Further reflection on T&ST:
The "Free Market" is spoken of by its most vocal proponents (Republican presidential hopefuls and conservative talk show hosts) in tones religious, both in a dogmatic and a charismatic sense. This is its message of hope: the full unleashing of the Free Market, the time to come when regulation and government interference will be done away with, and the Free Market will truly show that it can reinvigorate the nation. Things erring in the world will be set aright. Ma and pa, sitting around their kitchen tables and fretting about their mortgage will suddenly be swept into the great upward motion towards something wealthier and stronger. It is the Idea and the Genius of America. It is America's Gospel, spoken about in quivering anticipatory voices, the vague and ephemeral rock on which all future hopes are placed.
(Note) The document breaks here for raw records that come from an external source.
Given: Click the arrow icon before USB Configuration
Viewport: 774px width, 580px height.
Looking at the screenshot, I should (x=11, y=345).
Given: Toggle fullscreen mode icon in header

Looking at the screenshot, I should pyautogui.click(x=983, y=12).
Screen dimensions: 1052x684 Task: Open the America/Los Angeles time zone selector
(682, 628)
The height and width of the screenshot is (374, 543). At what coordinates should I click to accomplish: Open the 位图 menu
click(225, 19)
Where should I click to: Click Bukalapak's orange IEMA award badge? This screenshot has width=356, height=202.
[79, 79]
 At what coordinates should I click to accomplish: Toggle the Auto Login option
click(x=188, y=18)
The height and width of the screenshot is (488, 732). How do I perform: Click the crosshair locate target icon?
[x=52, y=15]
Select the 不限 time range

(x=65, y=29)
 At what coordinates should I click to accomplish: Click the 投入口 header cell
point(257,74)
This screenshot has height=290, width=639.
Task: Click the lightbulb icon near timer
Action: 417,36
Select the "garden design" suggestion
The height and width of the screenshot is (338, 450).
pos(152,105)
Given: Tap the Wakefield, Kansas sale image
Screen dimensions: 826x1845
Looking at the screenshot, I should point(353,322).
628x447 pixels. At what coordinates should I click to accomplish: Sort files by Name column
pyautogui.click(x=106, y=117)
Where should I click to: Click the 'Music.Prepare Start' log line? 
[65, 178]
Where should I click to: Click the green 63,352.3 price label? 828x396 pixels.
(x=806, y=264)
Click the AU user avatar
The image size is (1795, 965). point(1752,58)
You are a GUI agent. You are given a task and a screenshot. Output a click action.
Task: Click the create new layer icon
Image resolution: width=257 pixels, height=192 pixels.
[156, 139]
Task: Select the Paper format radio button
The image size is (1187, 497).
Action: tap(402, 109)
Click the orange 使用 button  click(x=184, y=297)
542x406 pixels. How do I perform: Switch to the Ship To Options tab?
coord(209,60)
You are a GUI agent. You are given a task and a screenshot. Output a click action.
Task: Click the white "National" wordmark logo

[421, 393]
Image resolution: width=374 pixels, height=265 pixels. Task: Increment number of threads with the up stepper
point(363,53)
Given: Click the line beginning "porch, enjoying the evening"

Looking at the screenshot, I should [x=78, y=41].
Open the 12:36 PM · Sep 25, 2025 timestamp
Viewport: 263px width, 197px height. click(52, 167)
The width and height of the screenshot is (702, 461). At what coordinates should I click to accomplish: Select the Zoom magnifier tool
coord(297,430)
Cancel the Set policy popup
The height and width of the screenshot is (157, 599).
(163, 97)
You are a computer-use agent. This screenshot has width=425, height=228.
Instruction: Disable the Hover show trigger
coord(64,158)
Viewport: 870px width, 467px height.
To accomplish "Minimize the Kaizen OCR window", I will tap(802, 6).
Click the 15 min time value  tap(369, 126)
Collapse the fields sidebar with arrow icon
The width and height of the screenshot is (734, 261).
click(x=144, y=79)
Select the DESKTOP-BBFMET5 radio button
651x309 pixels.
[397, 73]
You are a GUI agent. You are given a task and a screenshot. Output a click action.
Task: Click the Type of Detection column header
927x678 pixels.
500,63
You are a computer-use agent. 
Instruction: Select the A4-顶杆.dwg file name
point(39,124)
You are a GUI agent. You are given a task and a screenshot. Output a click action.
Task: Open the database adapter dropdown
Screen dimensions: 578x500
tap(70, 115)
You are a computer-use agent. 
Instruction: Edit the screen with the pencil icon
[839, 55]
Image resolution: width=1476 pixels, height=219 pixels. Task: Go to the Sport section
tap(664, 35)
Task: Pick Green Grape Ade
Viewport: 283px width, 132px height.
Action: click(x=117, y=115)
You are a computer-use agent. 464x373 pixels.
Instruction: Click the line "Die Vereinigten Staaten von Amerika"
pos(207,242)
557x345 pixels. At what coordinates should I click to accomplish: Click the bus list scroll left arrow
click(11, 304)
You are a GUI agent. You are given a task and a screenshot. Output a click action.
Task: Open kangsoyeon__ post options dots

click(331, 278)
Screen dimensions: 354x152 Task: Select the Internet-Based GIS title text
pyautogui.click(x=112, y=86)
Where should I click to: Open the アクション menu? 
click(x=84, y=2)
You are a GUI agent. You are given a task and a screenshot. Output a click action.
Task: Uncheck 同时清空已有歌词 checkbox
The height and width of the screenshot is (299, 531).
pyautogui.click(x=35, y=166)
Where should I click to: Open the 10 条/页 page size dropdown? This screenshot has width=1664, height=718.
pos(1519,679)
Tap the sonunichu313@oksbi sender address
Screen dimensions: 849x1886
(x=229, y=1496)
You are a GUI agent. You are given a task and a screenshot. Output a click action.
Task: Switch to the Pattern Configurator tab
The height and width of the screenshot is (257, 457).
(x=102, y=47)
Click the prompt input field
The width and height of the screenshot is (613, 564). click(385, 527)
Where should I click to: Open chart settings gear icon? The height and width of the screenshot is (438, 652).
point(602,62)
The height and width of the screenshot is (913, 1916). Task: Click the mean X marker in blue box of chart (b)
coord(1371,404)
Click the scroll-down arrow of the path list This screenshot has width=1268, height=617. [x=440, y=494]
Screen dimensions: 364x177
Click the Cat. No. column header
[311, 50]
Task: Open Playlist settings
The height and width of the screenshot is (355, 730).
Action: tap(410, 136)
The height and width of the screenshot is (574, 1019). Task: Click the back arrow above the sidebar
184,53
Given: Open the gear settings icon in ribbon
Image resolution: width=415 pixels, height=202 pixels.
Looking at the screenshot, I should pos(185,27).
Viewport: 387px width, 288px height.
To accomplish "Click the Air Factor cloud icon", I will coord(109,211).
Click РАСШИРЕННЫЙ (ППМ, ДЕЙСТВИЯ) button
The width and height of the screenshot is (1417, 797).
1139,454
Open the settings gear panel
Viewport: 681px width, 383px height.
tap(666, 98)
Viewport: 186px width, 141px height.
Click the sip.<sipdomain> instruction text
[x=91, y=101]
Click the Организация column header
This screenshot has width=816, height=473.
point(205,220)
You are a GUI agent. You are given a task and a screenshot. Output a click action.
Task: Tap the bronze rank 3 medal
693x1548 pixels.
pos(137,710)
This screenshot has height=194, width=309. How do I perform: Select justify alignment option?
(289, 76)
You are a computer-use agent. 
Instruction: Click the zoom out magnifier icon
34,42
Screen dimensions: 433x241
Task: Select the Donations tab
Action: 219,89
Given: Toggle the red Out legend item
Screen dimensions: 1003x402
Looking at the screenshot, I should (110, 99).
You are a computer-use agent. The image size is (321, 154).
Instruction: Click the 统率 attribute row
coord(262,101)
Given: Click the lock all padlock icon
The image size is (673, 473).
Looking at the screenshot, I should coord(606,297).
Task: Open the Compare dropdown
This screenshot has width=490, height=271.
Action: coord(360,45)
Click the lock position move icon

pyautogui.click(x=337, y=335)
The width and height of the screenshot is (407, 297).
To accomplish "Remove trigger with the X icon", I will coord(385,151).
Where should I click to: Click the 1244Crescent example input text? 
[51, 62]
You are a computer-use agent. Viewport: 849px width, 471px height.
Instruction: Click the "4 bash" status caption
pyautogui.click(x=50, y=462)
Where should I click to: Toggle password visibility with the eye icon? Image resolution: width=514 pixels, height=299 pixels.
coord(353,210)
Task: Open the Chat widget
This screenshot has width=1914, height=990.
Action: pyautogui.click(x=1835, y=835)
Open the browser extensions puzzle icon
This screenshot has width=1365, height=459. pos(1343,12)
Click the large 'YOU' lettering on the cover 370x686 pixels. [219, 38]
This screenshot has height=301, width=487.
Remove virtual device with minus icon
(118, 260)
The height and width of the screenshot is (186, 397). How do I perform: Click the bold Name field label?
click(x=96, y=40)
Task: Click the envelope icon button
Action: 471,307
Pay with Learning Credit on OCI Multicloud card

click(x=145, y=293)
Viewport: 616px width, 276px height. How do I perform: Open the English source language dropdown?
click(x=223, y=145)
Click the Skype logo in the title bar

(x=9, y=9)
And when confronted with the manifold failures of capitalistic enterprises, it is always the same excuse: well, the market was not really free in this situation. If only x would be allowed to happen, then the Free Market would prove itself. And if a disaster occurs even in a setting where the aforementioned x was allowed to happen, then one will be told that both x and y were really what the Free Market needed to thrive - if only it would have been allowed both! Of course, economics is not a simple art, and a working economy requires many an x and y, yet the suspension of incredulity which one must assent to in order to accommodate every single apologia for the re-occurring failures of the Free Market seems to have no limit.
There is a religious fervor to the defense of the Free Market's doctrines which leads to such bizarre and unthoughtful dead ends that it reminds me in many ways of fundamentalist attempts to fix all the oddities in Scripture, defending them desperately before the standards of MODERN SCIENCE (with its hubristically large caps). The explanations of the inconsistencies in the Gospel become more and more unbelievable and unlikely; the conspiracy theories of hidden scientific evidence that would validate a 7,000 year old earth become more and more elaborate. The defenders of that which really cannot be defended make asses of themselves. And then they carry on.
It is this same bizarro world which many on the Right now live. This transfer of religious fervor and language from things of religion to the market and (in a different but equally important manner, the state) is a most fascinating and terrifying aspect of Modernity. We shall have our gods and sacrifices, we shall have our holy doctrines, nevermind the fact that we are supposedly done being superstitious.